RECORDED DATA –
┄┄┄┄┄┄┄┄┄┄┄┄┄┄┄┄┄┄┄┄
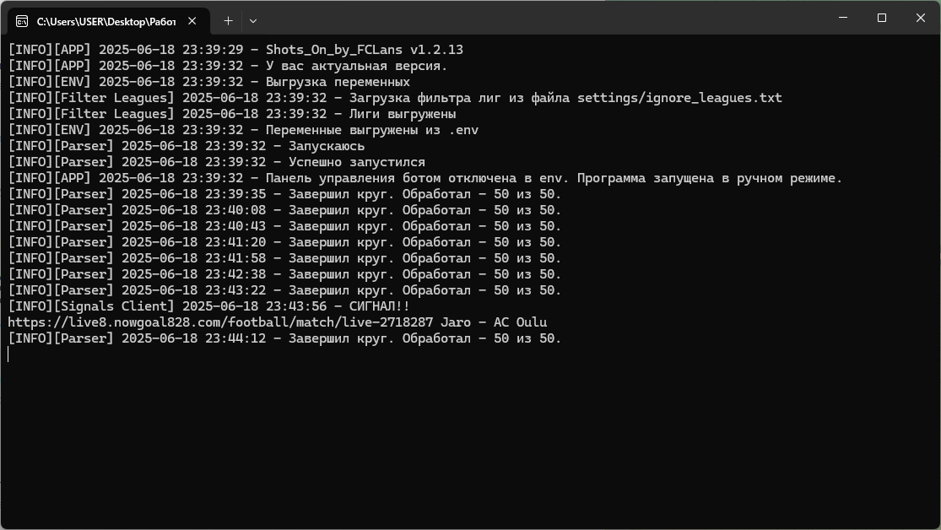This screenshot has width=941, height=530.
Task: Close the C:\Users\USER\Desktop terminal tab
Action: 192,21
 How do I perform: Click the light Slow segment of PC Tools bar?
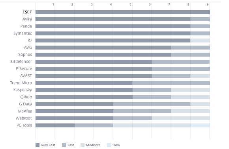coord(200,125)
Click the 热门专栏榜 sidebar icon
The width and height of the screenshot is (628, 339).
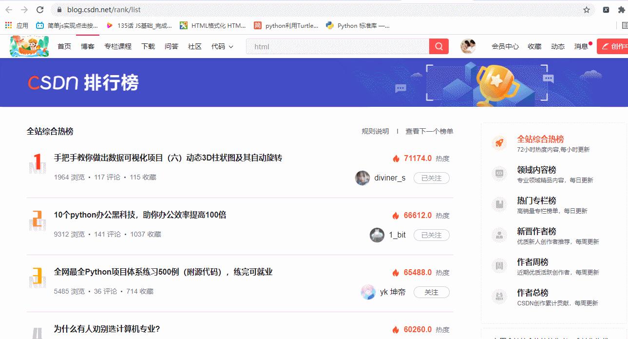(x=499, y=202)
┄┄┄┄┄┄┄┄┄┄┄┄┄┄┄┄┄┄┄┄
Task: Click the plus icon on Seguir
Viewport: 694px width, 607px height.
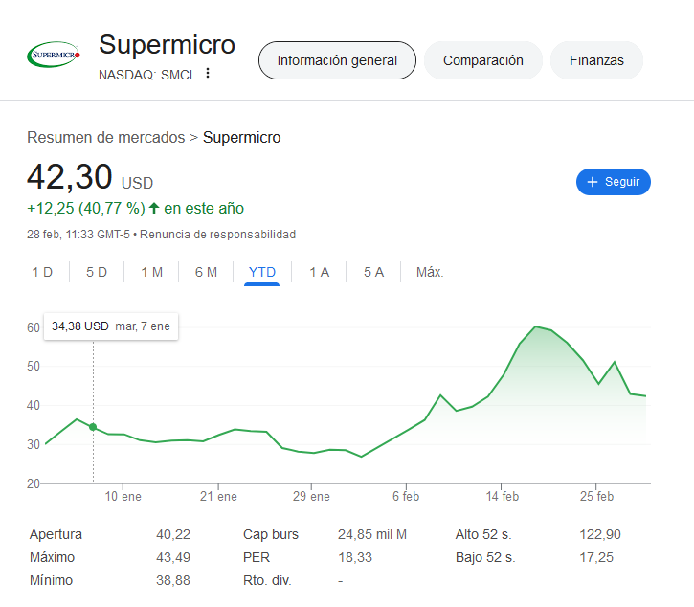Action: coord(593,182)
┄┄┄┄┄┄┄┄┄┄┄┄┄┄┄┄┄┄┄┄
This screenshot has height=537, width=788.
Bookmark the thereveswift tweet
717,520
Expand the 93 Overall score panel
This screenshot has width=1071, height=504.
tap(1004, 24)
┄┄┄┄┄┄┄┄┄┄┄┄┄┄┄┄┄┄┄┄
YOUR INSTRUCTIONS –
For the word "icon", find all matching lines in the entries above and copy them out.

EXPECTED ANSWER –
Click the 热门专栏榜 sidebar icon
Task: Click the plus icon on Seguir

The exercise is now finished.